Number of Extranodal Sites in DLBCL Did Not Affect Survival With Abbreviated, Full Course Rituximab

October 24, 2017

The number of extranodal sites of disease did not influence outcomes among young patients with high-risk DLBCL treated with rituximab-dose-dense chemotherapy with or without high-dose chemotherapy and autologous stem-cell transplantation.

The number of extranodal sites of disease did not influence outcomes among young patients with high-risk diffuse large B-cell lymphoma (DLBCL) treated with rituximab-dose-dense chemotherapy with or without high-dose chemotherapy and autologous stem-cell transplantation.

A study published earlier this year in Lancet Oncology showed that young patients with high-risk DLBCL had a reduced risk of treatment failure when assigned to an abbreviated course of rituximab-dose-dense chemotherapy plus high-dose cytarabine, mitoxantrone, and dexamethasone (R-MAD) plus carmustine, etoposide, cytarabine, and melphalan (BEAM) plus autologous stem cell transplantation compared with a full course of rituximab-dose-dense chemotherapy. However, the abbreviated regimen did not improve overall survival.
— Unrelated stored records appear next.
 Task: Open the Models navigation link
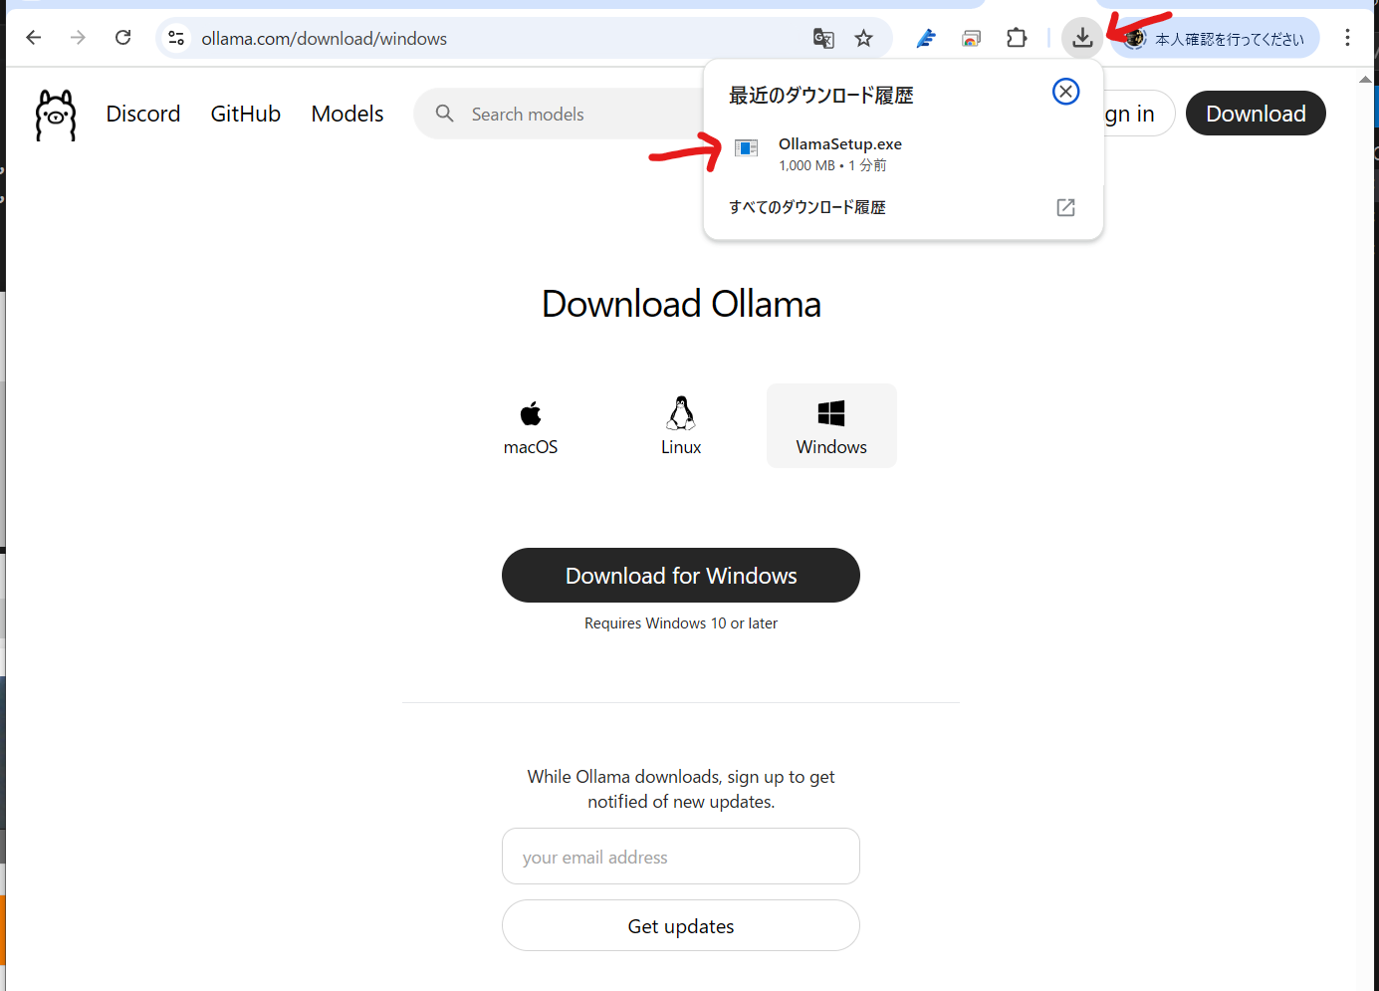pos(347,114)
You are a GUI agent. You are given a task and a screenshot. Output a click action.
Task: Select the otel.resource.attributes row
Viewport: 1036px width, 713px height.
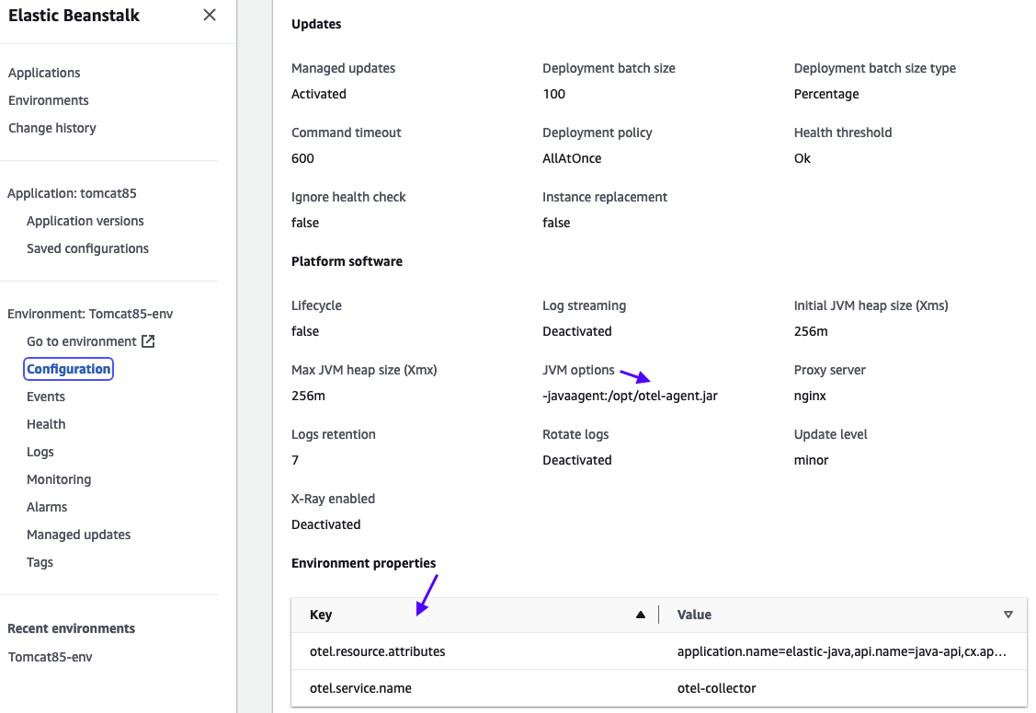659,651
Annalisa Chiappella, MD, of the department of hematology at Azienda Ospedaliero Universitaria Città della Salute e della Scienza in Turin, Italy, and colleagues concluded that based on these results, early consolidation could not be recommended and that the full course of rituximab-dose-dense chemotherapy should remain standard of care for patients with DLBCL with poor prognosis.
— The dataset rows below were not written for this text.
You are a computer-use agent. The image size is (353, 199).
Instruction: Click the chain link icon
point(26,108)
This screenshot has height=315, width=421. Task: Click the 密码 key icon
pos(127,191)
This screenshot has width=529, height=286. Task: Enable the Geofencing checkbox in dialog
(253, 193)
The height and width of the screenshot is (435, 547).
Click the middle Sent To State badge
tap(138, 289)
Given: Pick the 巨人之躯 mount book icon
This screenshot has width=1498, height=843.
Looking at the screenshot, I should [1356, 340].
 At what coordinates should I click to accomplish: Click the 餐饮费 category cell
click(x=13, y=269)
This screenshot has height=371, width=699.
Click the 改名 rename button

After the study was published, Tetsuya Tanimoto, MD, of Jyoban Hospital of Tokiwa Foundation, Japan, and colleagues submitted a correspondence to Lancet Oncology discussing the method used to stage patients in the study.

Eligible patients had intermediate-high risk or high-risk scores of 2 to 3 in the age-adjusted International Prognostic Index (aa-IPI) based on ECOG performance status, concentration of serum lactate dehydrogenase, and Ann Arbor staging. However, Tanimoto and colleagues pointed out that the aa-IPI was developed prior to the rituximab era.

“Some researchers suggest that the presence of more than one extranodal site of disease, as compared with no extranodal sites or one extranodal site, was associated with significantly inferior overall and progression-free survival even in patients younger than 60 years, and the standard IPI might be more suitable than the aa-IPI for selecting high-risk younger patients with DLBCL in the rituximab era,” they wrote.

In the Chiappella et al study, about one-third of patients (32%) had more than one extranodal involvement in each group. Because of that, Tanimoto and colleagues inquired whether there were any differences in treatment response and survival results in patients with or without these features.

In their reply, Chiappella stated that “the number of extranodal sites of disease did not influence the outcome of young patients with high-risk DLBCL with poor prognosis.”

By the end of treatment, 76% of patients with no or one extranodal site of disease achieved complete response compared with 69% of patients with more than one extranodal localization. During the first year of follow-up, patients with more than one extranodal site of disease had reduced failure-free and overall survival compared with patients with no or one extranodal site, but these differences disappeared over time.

Failure-free survival was 66% at 2 years for both groups. Overall survival at 5 years was 76% for those with more than one extranodal site compared with 78% for those with no or one extranodal site.